City Council members unanimously put their support behind a preliminary plan Monday to use federal dollars to fund local businesses, housing and infrastructure.
The funds are from the $1.9 trillion American Rescue Plan Act passed by Congress in March 2021, from which the city of Fayetteville will receive more than $40 million.
The city will receive the funding in two sets. The first arrived last May, and the next round will come next month, according to the city.
The council accepted a preliminary plan for the first set of dollars at Monday’s agenda session. Once city officials finalize details for the federal funding, a detailed report will be presented to the council.
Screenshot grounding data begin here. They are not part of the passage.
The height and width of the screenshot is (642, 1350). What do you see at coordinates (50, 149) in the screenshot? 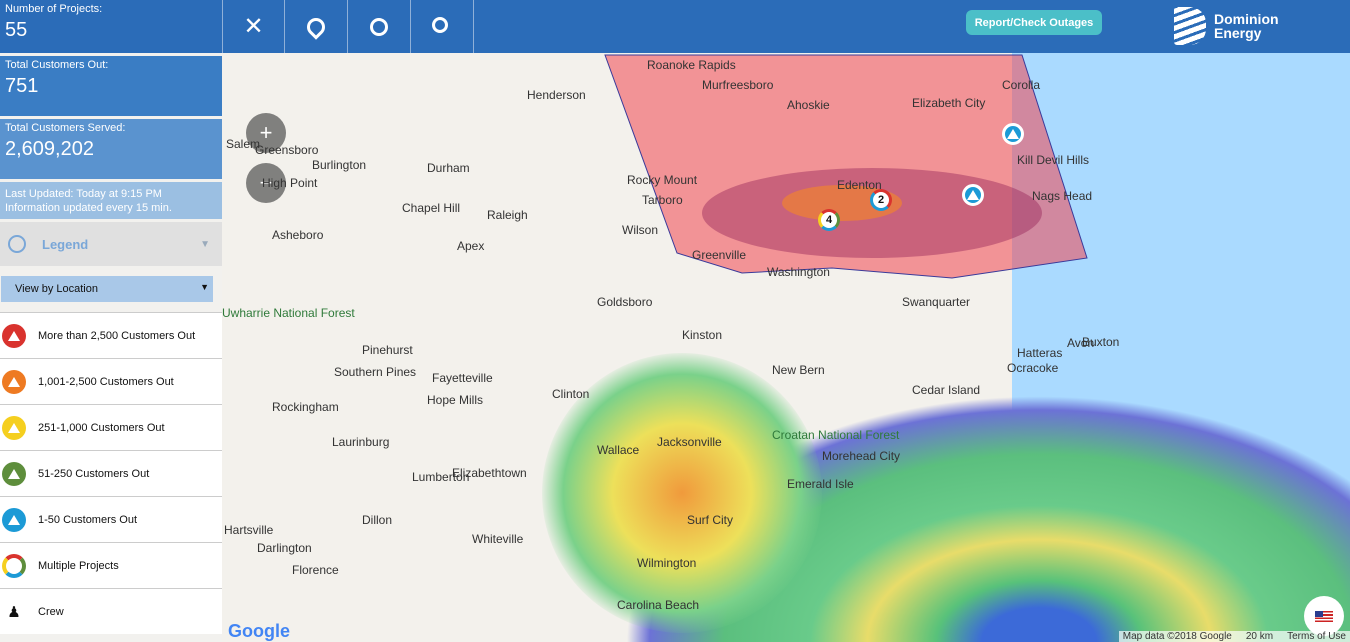
I see `customers-served-value: 2,609,202` at bounding box center [50, 149].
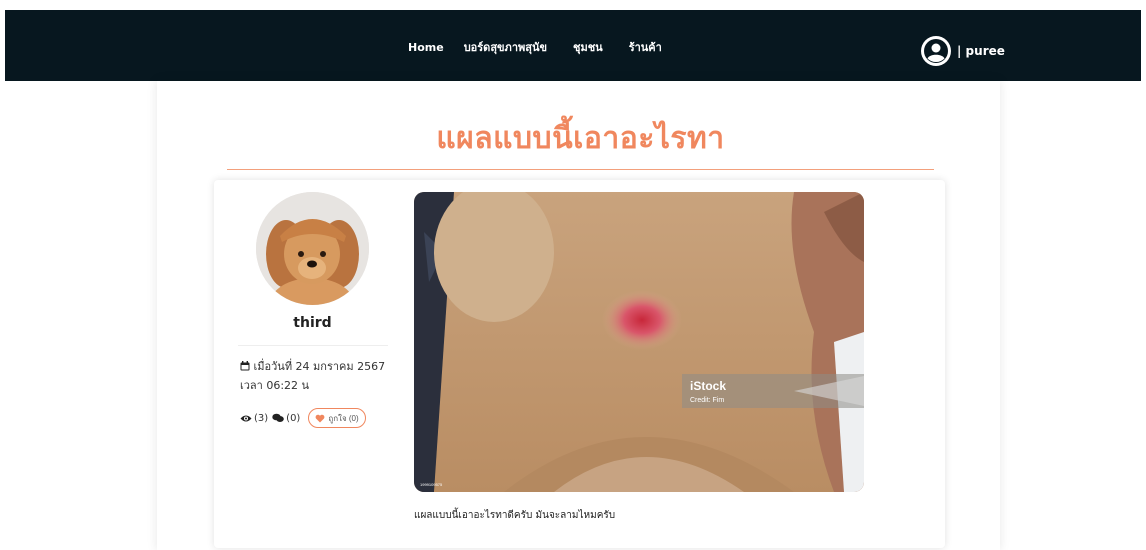 This screenshot has height=550, width=1146. What do you see at coordinates (515, 516) in the screenshot?
I see `post-body: แผลแบบนี้เอาอะไรทาดีครับ มันจะลามไหมครับ` at bounding box center [515, 516].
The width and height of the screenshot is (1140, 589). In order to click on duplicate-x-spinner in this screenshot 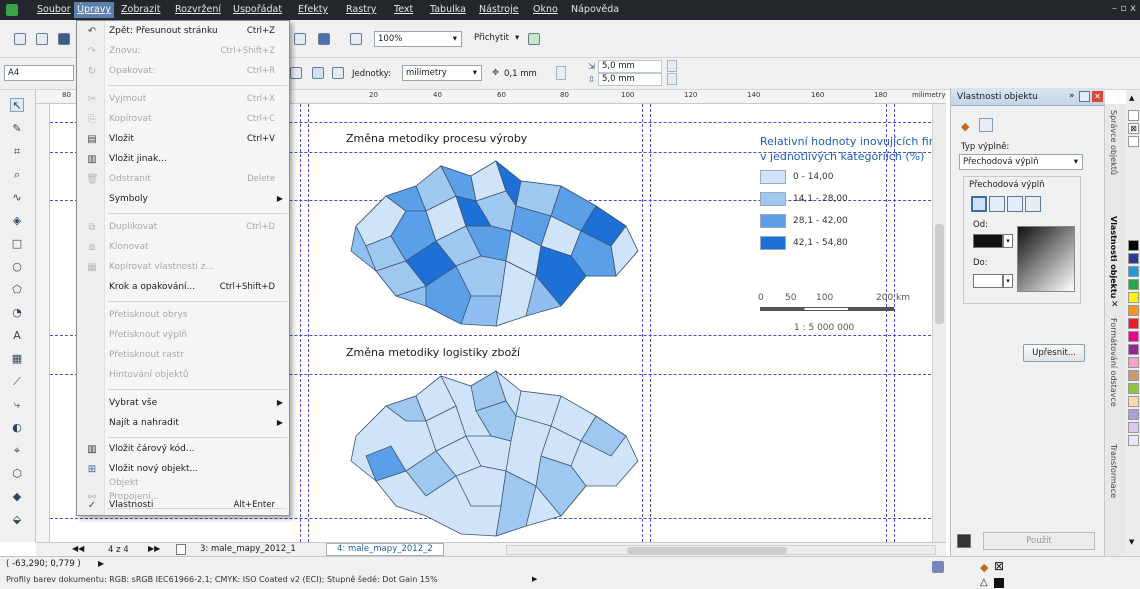, I will do `click(672, 66)`.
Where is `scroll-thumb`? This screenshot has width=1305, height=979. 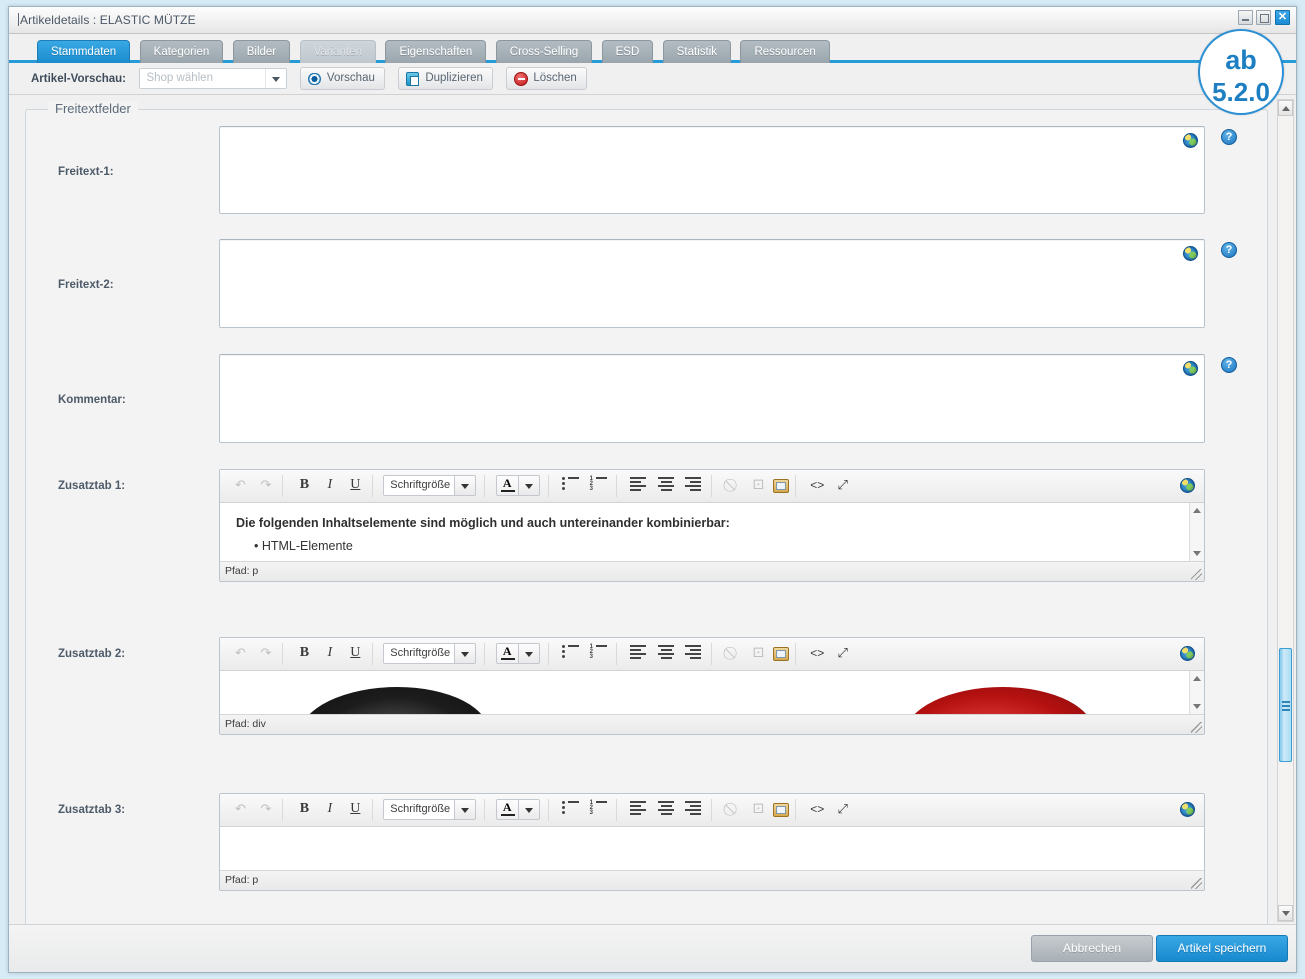
scroll-thumb is located at coordinates (1286, 705).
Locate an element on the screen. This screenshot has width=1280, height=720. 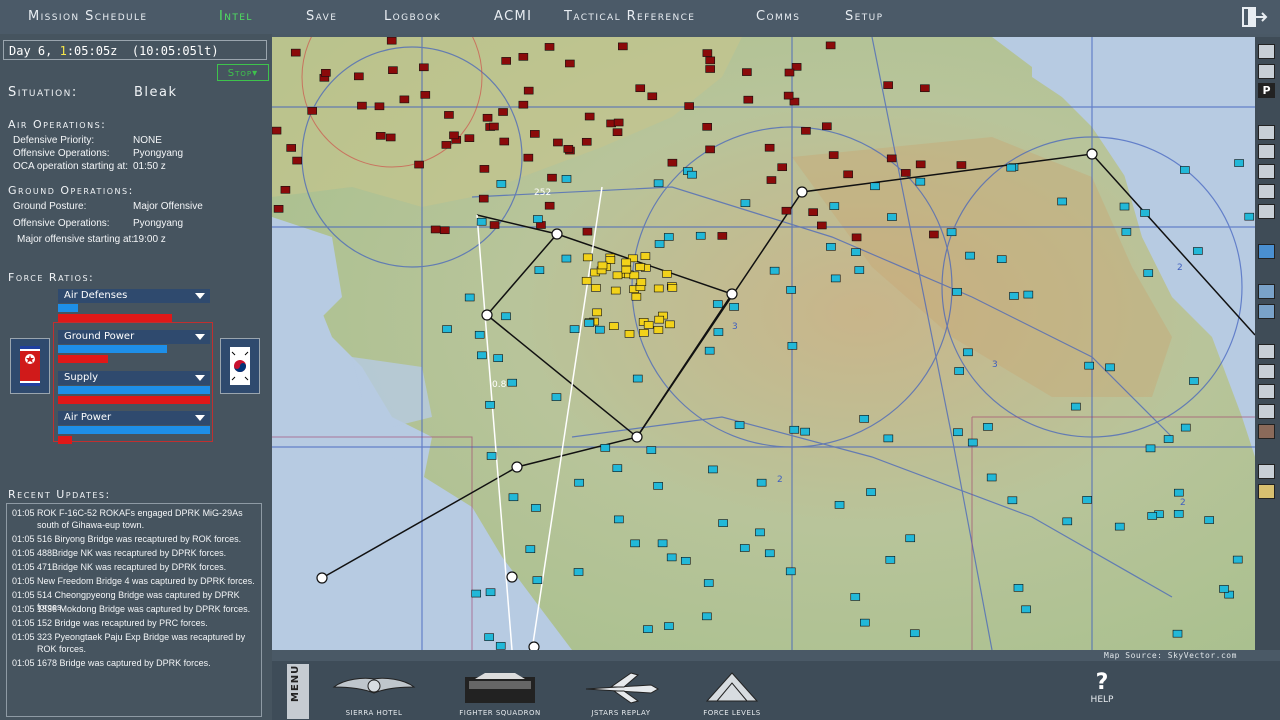
sierra-hotel-button: SIERRA HOTEL is located at coordinates (374, 693).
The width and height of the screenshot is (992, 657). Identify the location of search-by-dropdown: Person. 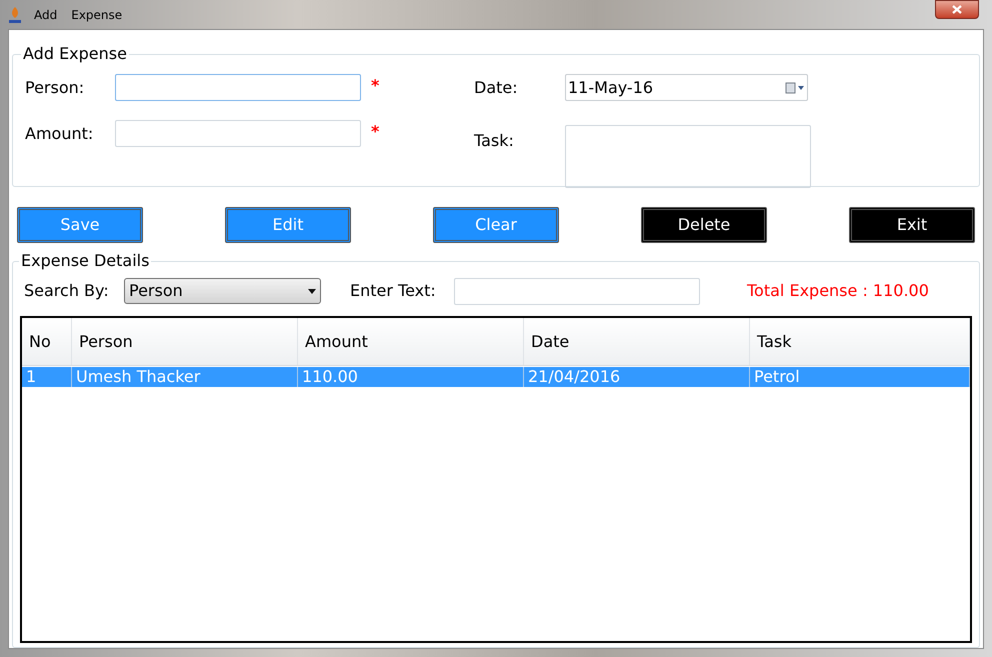
(222, 291).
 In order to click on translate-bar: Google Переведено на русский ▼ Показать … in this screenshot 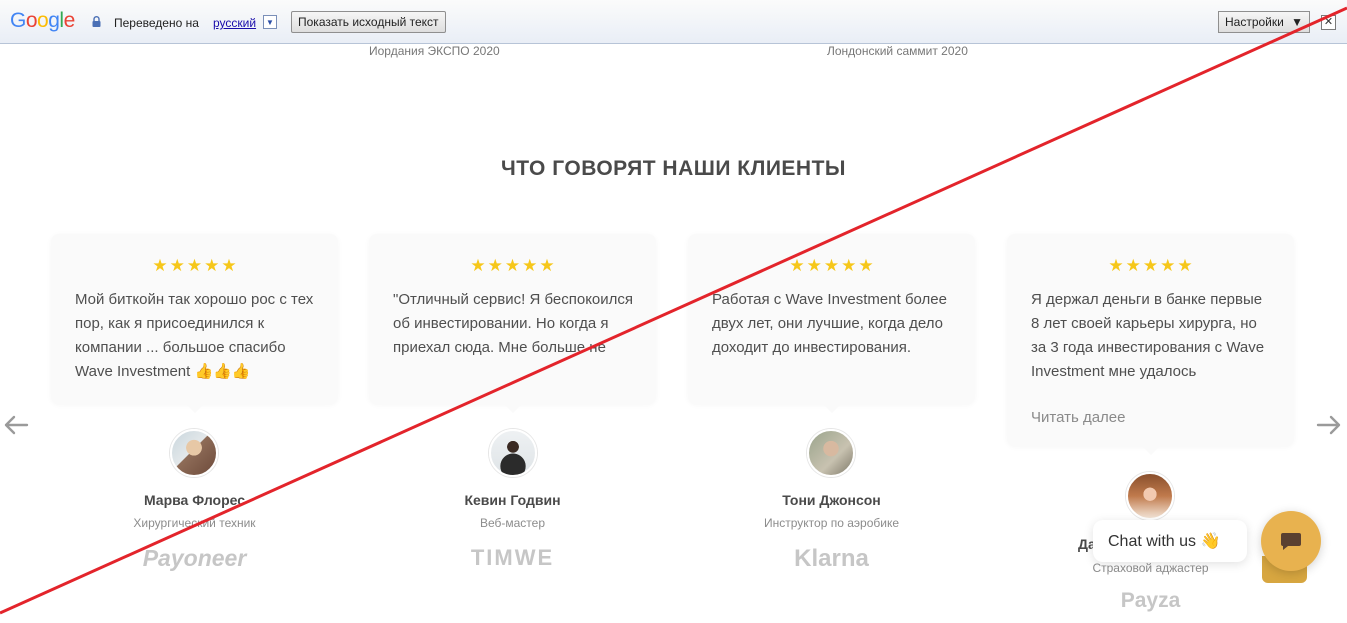, I will do `click(674, 22)`.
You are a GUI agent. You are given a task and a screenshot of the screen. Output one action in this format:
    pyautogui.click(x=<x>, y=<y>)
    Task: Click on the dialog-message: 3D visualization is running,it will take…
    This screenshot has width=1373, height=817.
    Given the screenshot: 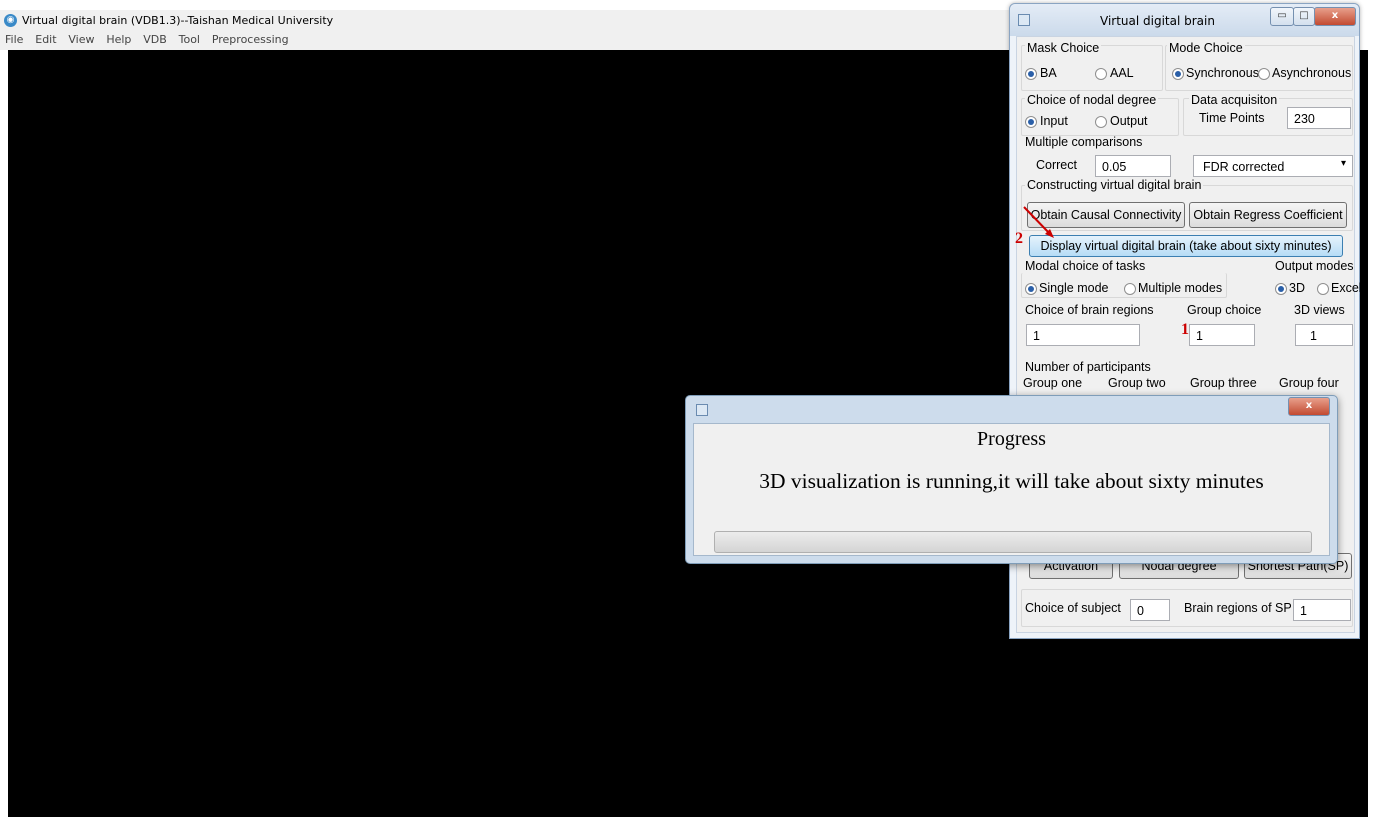 What is the action you would take?
    pyautogui.click(x=1012, y=481)
    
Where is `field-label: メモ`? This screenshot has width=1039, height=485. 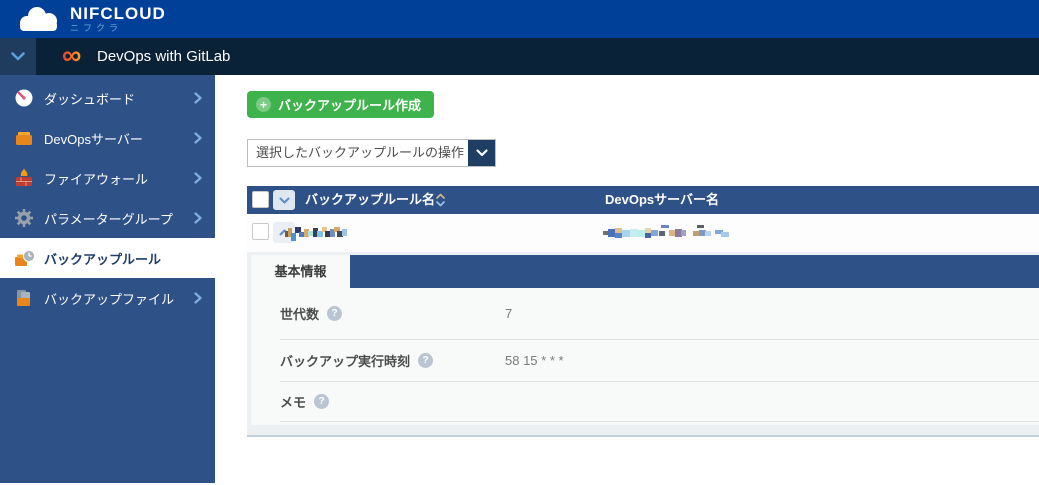 field-label: メモ is located at coordinates (294, 402).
ARPA can be used on initiatives involving response to COVID-19, local income loss due to the pandemic and investments in water, sewer or broadband infrastructure.
According to federal guidelines, ARPA funds must be earmarked for a specific purpose by the end of 2024, and the dollars must be spent by 2026’s close.
Where the money will go Each focus area — business, housing and infrastructure — will get $5 million from the first batch of $20 million from ARPA. The other $5 million will be used for administrative purposes.
Plans for the business portion include loans and grants for businesses and child care assistance.
The $5 million for housing would go to nonprofit agencies that service low- to moderate-income households.
A portion of the housing dollars would also go to a housing trust fund that would, among other things, fund construction of housing for households earning 80% of the area median income or less.
Council member D.J. Haire asked that city officials focus on housing near Amazon’s new plant currently under construction. The online retail powerhouse is projected to create up to 500 jobs by the time operation begins, Carolina Public Press previously reported.
Infrastructure funds would be used as contributions to existing construction associated with stormwater mitigation and renovations to public buildings, among other projects.
Some of the dollars would be used as matching funds with other federal programs, which would allow for increased investment, Assistant City Manager Adam Lindsay said.
“We are facing an opportunity to make a major, major advancement ahead in those projects if we spend the dollars in a strategic way,” Lindsay said.
“We can take those same dollars and turn them into a match, which means that leverages those dollars into a potential 5-to-1 ratio.”